Makes approximately 4 servings ⋅ Adapted from Eating Well

  • 4 (4 ounce) chicken cutlets
  • ½ teaspoon ground pepper, divided
  • ¼ teaspoon salt, divided
  • 1 tablespoon extra-virgin olive oil
  • 1 large shallot, finely chopped
  • 1 large clove garlic, minced
  • ½ cup low-sodium chicken broth
  • ½ cup heavy cream
  • 1 tablespoon lemon juice
  • 1 small lemon, thinly sliced
  • 2 tablespoons chopped dill, plus more for garnish
  1. Sprinkle chicken with 1/4 teaspoon pepper and 1/8 teaspoon salt. Heat oil in a large skillet over medium heat until shimmering. Add the chicken; cook 6 to 8 minutes turning once, until browned. Transfer the chicken to a plate.

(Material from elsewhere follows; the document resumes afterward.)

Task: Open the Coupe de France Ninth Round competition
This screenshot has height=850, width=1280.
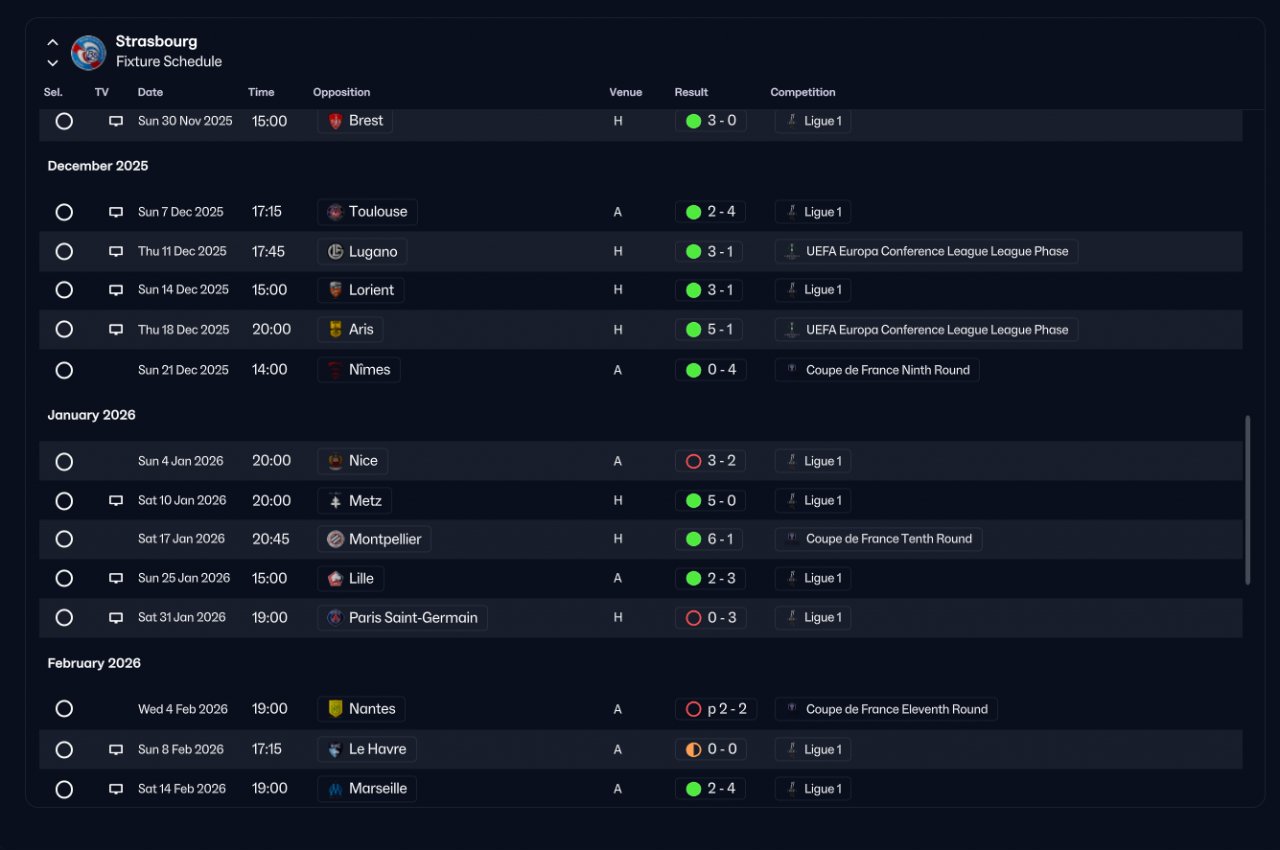Action: click(877, 370)
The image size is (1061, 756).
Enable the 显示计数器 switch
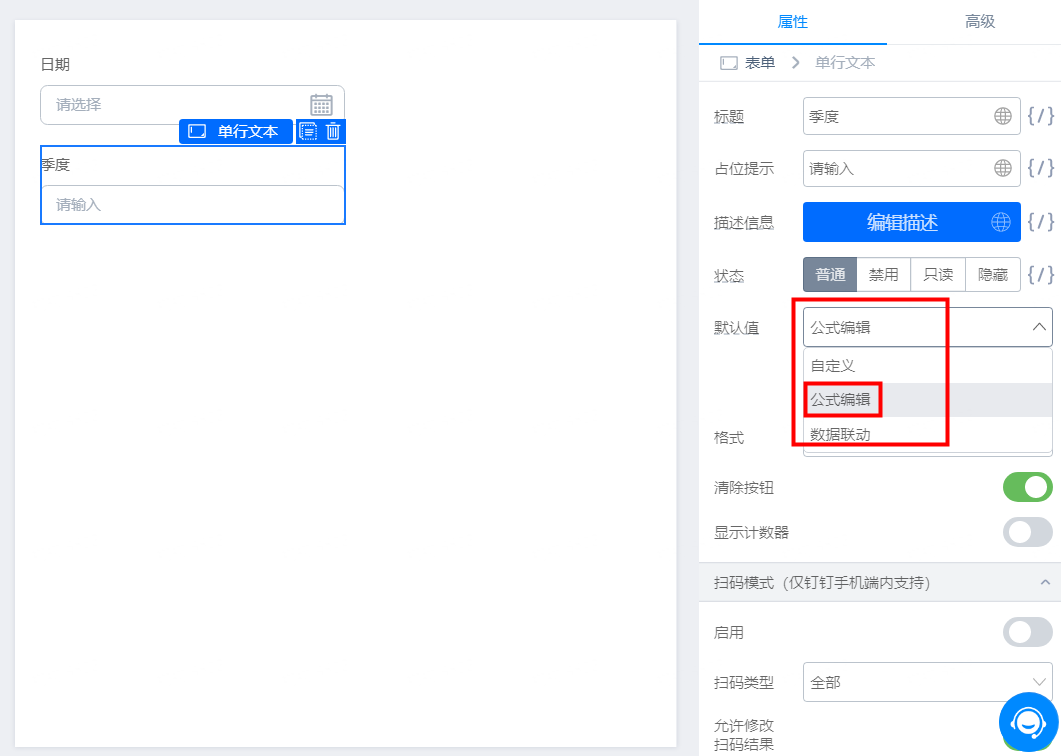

  2. Add shallot and garlic to the pan; cook, stirring, until fragrant, about 15 seconds. Add broth; cook, stirring occasionally and scraping up the brown bits on the bottom of the pan, until reduced by half, 1 to 2 minutes.

  3. Stir in cream, lemon juice, lemon slices, and the remaining 1/4 teaspoon pepper and 1/8 teaspoon salt; simmer until slightly thickened, 1 to 2 minutes.

  4. Add the chicken, with any accumulated juices, and dill; turn to coat with the sauce. Sprinkle with additional dill, if desired.